Could you reproduce, word for word, the passage below about the Virginia National Guard's 116th Infantry and its tree planting?

━━━━━ Extract

Soldiers from the Virginia National Guard plant trees on Sunday to honor the Civil War fallen

At its tenth anniversary annual conference, the Journey Through Hallowed Ground Partnership (JTHG Partnership) presented the 2015 Cornelia “Neil” Flagg Keller Champion of the Year Award to the 116th Infantry Brigade Combat Team of the Virginia Army National Guard.

The 116th Infantry descended from the 1741 Augusta County Regiment, a group of colonists from present-day Staunton, Virginia, and became immortalized as the Stonewall Brigade for being a descending unit of General Thomas “Stonewall” Jackson’s brigade during the Civil War. The 116th was therefore the only Confederate brigade designation to be recognized by the United States Army. During both World Wars, the 116th played key roles in trench warfare and planning important invasions and battles. During World War I, three other small infantry regiments joined together to create the 116th, and during World War II, it was a key player in the famous D-Day Invasion, as over 800 men were killed, wounded, or missing in combat

In April 2015, the 116h Infantry assisted in the annual Living Legacy Tree Project Planting in which over 200 Rising Sun Redbuds were planted at the Inn at Meander Plantation in Locust Dale, Virginia. The choice of location was symbolic because Stonewall Jackson’s troops had crossed that very property en-route to the Battle of Cedar Mountain just 152 years earlier. Planting these trees in honor of unknown soldiers of the war brought the respect and honor they deserve for their sacrifices on both sides.

━━━━━━━━━━
━━━━━ Collected material

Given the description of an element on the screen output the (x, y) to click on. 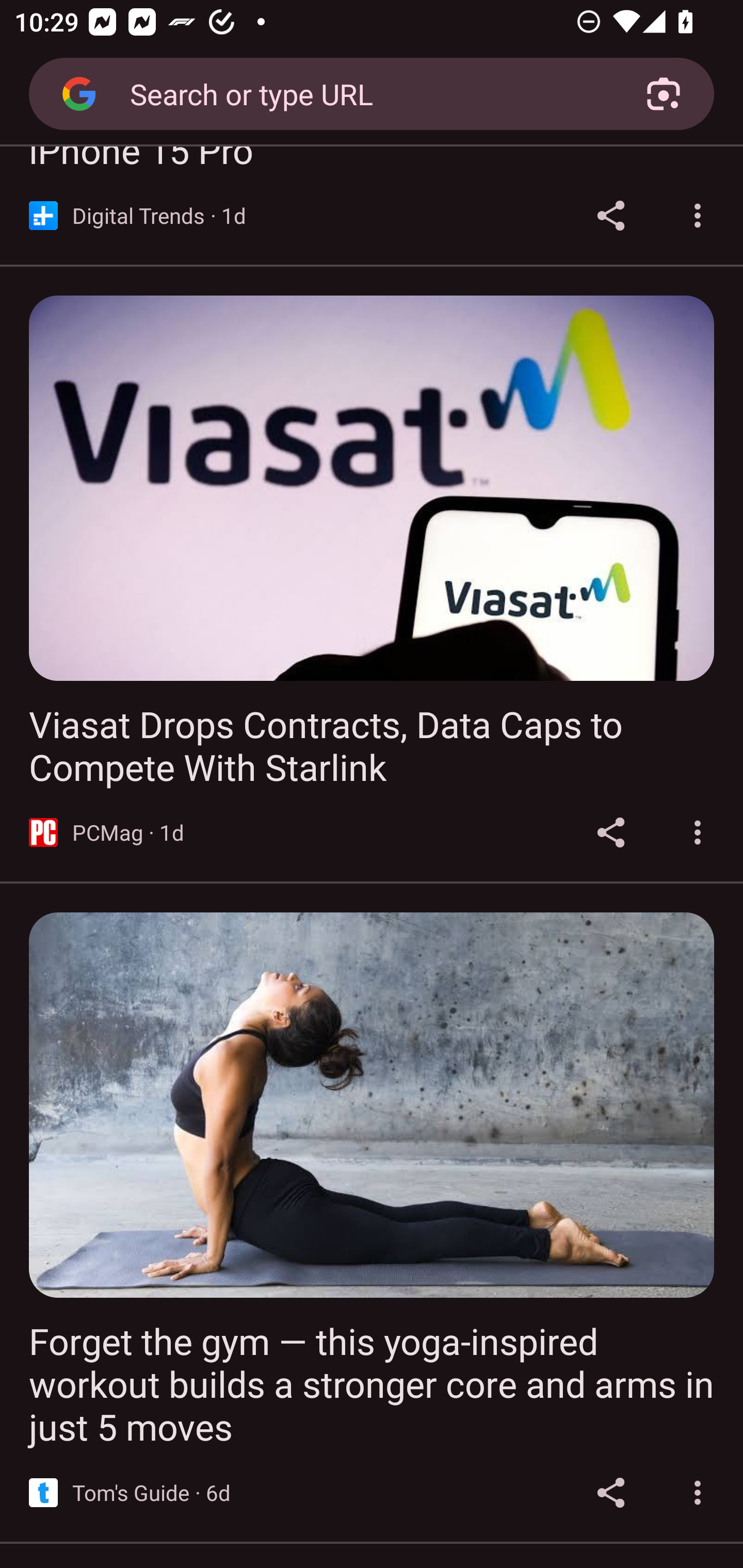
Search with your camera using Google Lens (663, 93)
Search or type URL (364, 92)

━━━━━━━━━━

### Answer to the problem
Soldiers from the Virginia National Guard plant trees on Sunday to honor the Civil War fallen

At its tenth anniversary annual conference, the Journey Through Hallowed Ground Partnership (JTHG Partnership) presented the 2015 Cornelia “Neil” Flagg Keller Champion of the Year Award to the 116th Infantry Brigade Combat Team of the Virginia Army National Guard.

The 116th Infantry descended from the 1741 Augusta County Regiment, a group of colonists from present-day Staunton, Virginia, and became immortalized as the Stonewall Brigade for being a descending unit of General Thomas “Stonewall” Jackson’s brigade during the Civil War. The 116th was therefore the only Confederate brigade designation to be recognized by the United States Army. During both World Wars, the 116th played key roles in trench warfare and planning important invasions and battles. During World War I, three other small infantry regiments joined together to create the 116th, and during World War II, it was a key player in the famous D-Day Invasion, as over 800 men were killed, wounded, or missing in combat

In April 2015, the 116h Infantry assisted in the annual Living Legacy Tree Project Planting in which over 200 Rising Sun Redbuds were planted at the Inn at Meander Plantation in Locust Dale, Virginia. The choice of location was symbolic because Stonewall Jackson’s troops had crossed that very property en-route to the Battle of Cedar Mountain just 152 years earlier. Planting these trees in honor of unknown soldiers of the war brought the respect and honor they deserve for their sacrifices on both sides.